At thirty-five, he’d arrived in New York and felt true passion for the first time in his life. He loved everything about his adopted city: its restaurants, culture, nightlife, energetic pace, its architecture and especially its women. Samimi felt as if he’d merely been alive before; now he was living. Complaining would only ensure his return to Tehran, so he put up with this
fifty-two-year-old man who, among his other sins, was immune to the temptations of his adopted home.
How was that possible?
Taghinia lived three blocks away from the office and never strayed from the neighborhood for anything other than necessities, actually boasting that he’d never seen Central Park, Broadway at night, the Upper East Side or the inside of a restaurant other than Ravagh, the Persian eatery less than ten blocks away. Taghinia often said that he would gladly die for his country and living in New York was halfway to dying. Despising the city for its excesses, he focused on the day when his homeland’s recognition as a superpower would be restored. He repeatedly told Samimi that on the day Islam’s universal dominance was reestablished he would rest, but not before.

Not me,
Samimi thought as he sat back down at the conference-room table.
Not me.
Dying for a principle was a lofty ideal, but not when there was so much to live for—Laurie Yardley being a perfect example of how much. He’d left her apartment that morning while she was still lying naked in her bed, a wanton look on her face as she listed what would be waiting for him when he returned that night. And she was just one of the women Samimi was seeing. He sat down, just in time to hide the bulge in his pants.
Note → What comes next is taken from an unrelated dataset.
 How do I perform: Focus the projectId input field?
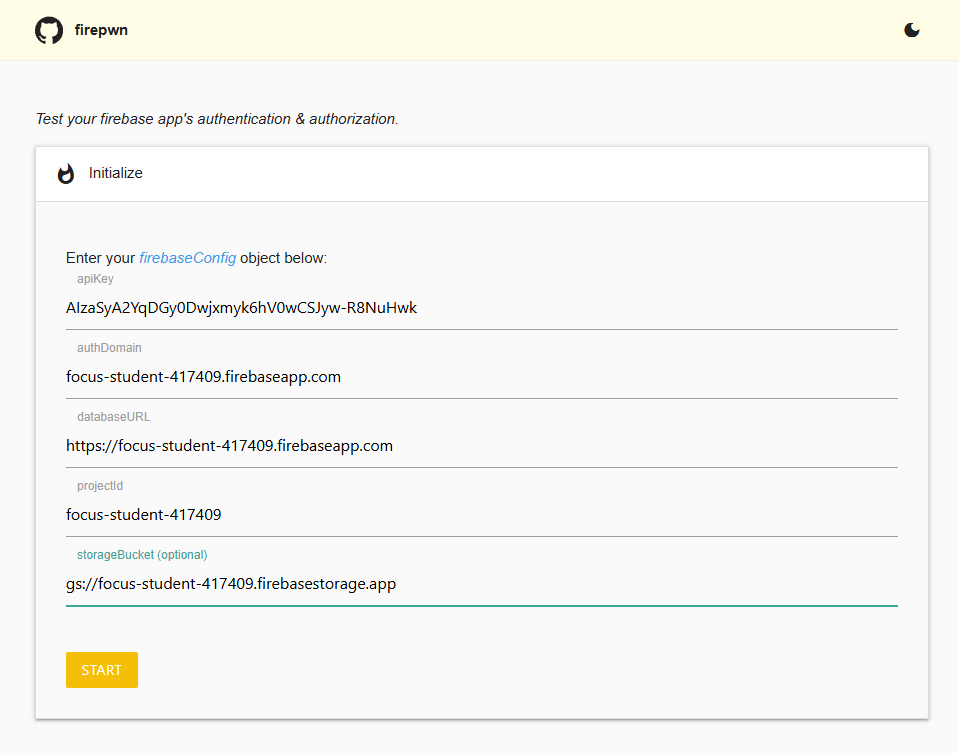[481, 515]
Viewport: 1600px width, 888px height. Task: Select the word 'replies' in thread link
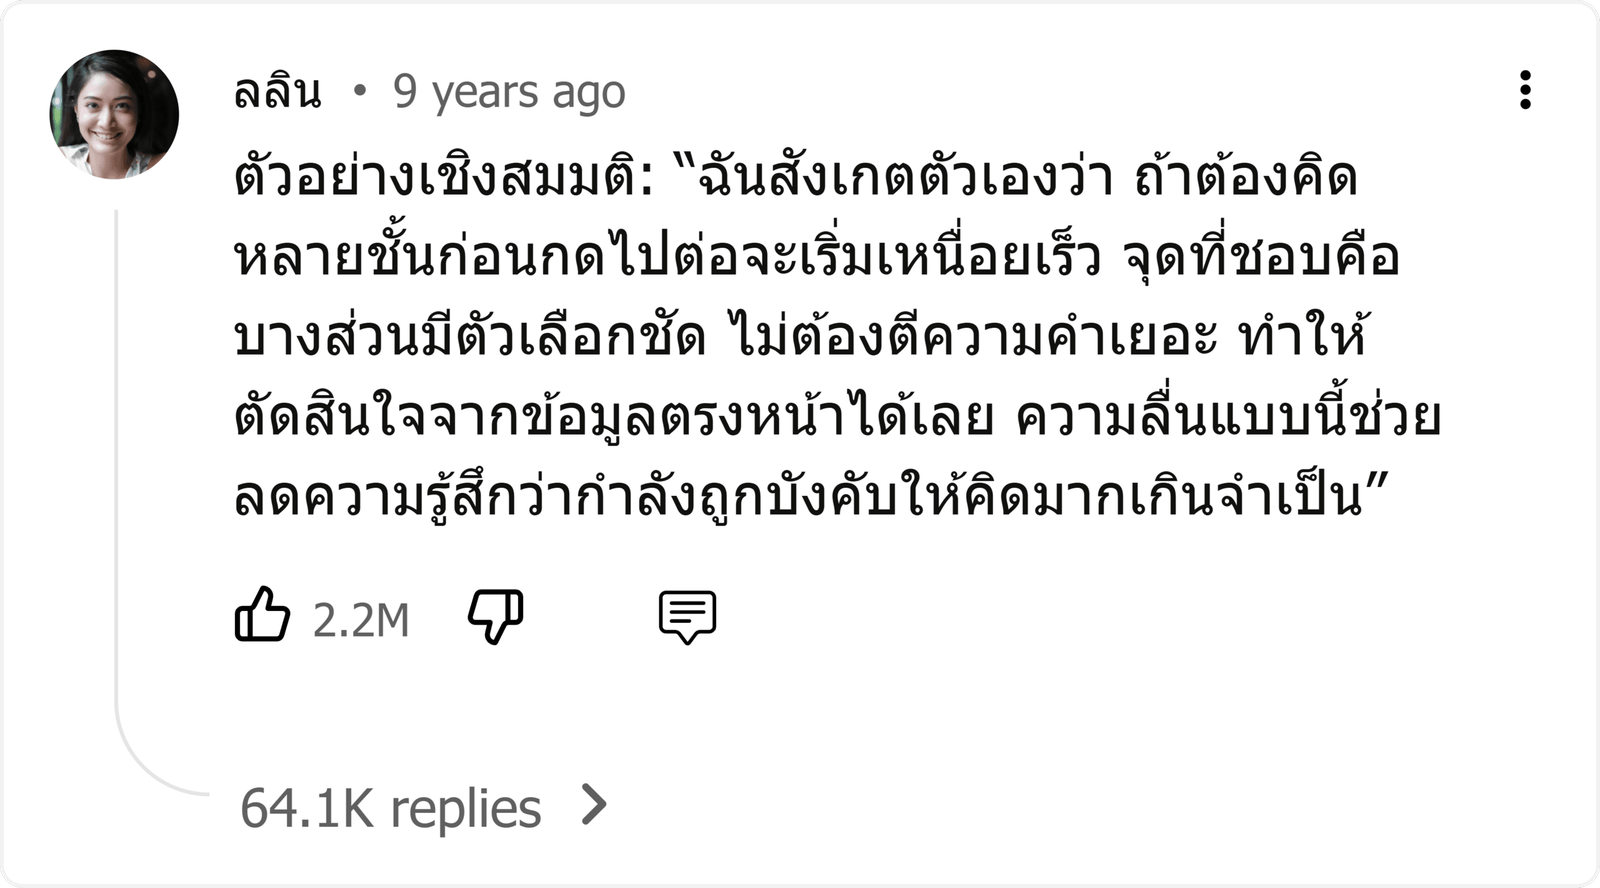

“The longer you let this go the more damage can be done. These antique rugs need to be mended as soon as they start to unravel,” Nassir was saying over the speakerphone. “Do you understand? The time to take care of this is now.”

Samimi glanced down at his polished shoes on the brilliant sapphire-and-ruby rug. There were five other Persians of this quality in the office. Each was worth more than most people, even in America, made in a year. It was a travesty. These rugs belonged in museums, or at least hanging on the walls. Nonetheless, the minister’s suggestion didn’t make sense. Regardless
of how much traffic the rugs bore, or how much ash his boss dropped on the seventeenth-century masterpieces, none of them needed repairs. Taghinia and the minister were talking in a code Samimi didn’t officially know about but one he’d deciphered months ago.

“We’ll stay on top of it,” Taghinia said.

“I think it’s time to let Samimi be responsible for the rugs,” the minister said.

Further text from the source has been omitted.